**The task**
Copy the following data out word for word, line by line.

+ + + + +

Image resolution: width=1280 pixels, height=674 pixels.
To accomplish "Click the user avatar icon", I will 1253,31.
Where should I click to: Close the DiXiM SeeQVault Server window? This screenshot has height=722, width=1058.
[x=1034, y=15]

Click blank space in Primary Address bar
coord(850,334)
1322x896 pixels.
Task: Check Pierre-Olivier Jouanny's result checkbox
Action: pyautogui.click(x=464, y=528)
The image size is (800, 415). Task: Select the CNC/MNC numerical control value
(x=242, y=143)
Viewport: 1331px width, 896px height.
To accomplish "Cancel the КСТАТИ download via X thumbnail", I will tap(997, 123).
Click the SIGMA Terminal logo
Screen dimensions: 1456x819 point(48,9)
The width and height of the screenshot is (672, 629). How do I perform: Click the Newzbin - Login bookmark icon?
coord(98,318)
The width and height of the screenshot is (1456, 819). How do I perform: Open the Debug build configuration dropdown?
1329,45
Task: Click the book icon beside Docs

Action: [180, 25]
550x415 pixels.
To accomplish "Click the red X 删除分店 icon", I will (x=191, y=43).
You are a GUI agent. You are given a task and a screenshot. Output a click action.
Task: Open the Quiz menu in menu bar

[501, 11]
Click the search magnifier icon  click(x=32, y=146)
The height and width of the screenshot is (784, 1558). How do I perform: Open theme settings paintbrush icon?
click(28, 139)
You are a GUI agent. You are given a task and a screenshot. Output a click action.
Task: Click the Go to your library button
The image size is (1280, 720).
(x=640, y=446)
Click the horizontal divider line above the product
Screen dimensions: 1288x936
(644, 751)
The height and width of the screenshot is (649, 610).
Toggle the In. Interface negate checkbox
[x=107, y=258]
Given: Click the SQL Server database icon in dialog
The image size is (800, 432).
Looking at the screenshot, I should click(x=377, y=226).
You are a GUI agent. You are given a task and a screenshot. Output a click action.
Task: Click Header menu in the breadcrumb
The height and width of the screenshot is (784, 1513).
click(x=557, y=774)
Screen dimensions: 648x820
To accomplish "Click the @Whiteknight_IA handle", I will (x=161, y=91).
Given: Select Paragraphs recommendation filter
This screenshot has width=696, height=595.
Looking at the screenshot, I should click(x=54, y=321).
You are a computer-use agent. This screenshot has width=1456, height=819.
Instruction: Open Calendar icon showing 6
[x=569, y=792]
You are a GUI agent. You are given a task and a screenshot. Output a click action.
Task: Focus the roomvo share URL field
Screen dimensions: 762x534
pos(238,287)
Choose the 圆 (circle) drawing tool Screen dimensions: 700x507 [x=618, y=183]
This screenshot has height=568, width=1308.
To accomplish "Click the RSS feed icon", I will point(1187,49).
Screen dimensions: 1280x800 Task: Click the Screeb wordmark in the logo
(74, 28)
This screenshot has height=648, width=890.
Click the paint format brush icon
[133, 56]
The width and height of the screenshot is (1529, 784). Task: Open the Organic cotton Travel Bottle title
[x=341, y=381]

+ + + + +

**Reply**
Image resolution: width=1280 pixels, height=674 pixels.
To accomplish "Click the user avatar icon", I will 1253,31.
Where should I click to: Close the DiXiM SeeQVault Server window? This screenshot has height=722, width=1058.
[x=1034, y=15]

Click blank space in Primary Address bar
coord(850,334)
1322x896 pixels.
Task: Check Pierre-Olivier Jouanny's result checkbox
Action: pyautogui.click(x=464, y=528)
The image size is (800, 415). Task: Select the CNC/MNC numerical control value
(x=242, y=143)
Viewport: 1331px width, 896px height.
To accomplish "Cancel the КСТАТИ download via X thumbnail", I will tap(997, 123).
Click the SIGMA Terminal logo
Screen dimensions: 1456x819 point(48,9)
The width and height of the screenshot is (672, 629). How do I perform: Click the Newzbin - Login bookmark icon?
coord(98,318)
The width and height of the screenshot is (1456, 819). How do I perform: Open the Debug build configuration dropdown?
1329,45
Task: Click the book icon beside Docs

Action: [180, 25]
550x415 pixels.
To accomplish "Click the red X 删除分店 icon", I will (x=191, y=43).
You are a GUI agent. You are given a task and a screenshot. Output a click action.
Task: Open the Quiz menu in menu bar

[501, 11]
Click the search magnifier icon  click(x=32, y=146)
The height and width of the screenshot is (784, 1558). How do I perform: Open theme settings paintbrush icon?
click(28, 139)
You are a GUI agent. You are given a task and a screenshot. Output a click action.
Task: Click the Go to your library button
The image size is (1280, 720).
(x=640, y=446)
Click the horizontal divider line above the product
Screen dimensions: 1288x936
(644, 751)
The height and width of the screenshot is (649, 610).
Toggle the In. Interface negate checkbox
[x=107, y=258]
Given: Click the SQL Server database icon in dialog
The image size is (800, 432).
Looking at the screenshot, I should click(x=377, y=226).
You are a GUI agent. You are given a task and a screenshot. Output a click action.
Task: Click Header menu in the breadcrumb
The height and width of the screenshot is (784, 1513).
click(x=557, y=774)
Screen dimensions: 648x820
To accomplish "Click the @Whiteknight_IA handle", I will (x=161, y=91).
Given: Select Paragraphs recommendation filter
This screenshot has width=696, height=595.
Looking at the screenshot, I should click(x=54, y=321).
You are a computer-use agent. This screenshot has width=1456, height=819.
Instruction: Open Calendar icon showing 6
[x=569, y=792]
You are a GUI agent. You are given a task and a screenshot. Output a click action.
Task: Focus the roomvo share URL field
Screen dimensions: 762x534
pos(238,287)
Choose the 圆 (circle) drawing tool Screen dimensions: 700x507 [x=618, y=183]
This screenshot has height=568, width=1308.
To accomplish "Click the RSS feed icon", I will point(1187,49).
Screen dimensions: 1280x800 Task: Click the Screeb wordmark in the logo
(74, 28)
This screenshot has height=648, width=890.
Click the paint format brush icon
[133, 56]
The width and height of the screenshot is (1529, 784). Task: Open the Organic cotton Travel Bottle title
[x=341, y=381]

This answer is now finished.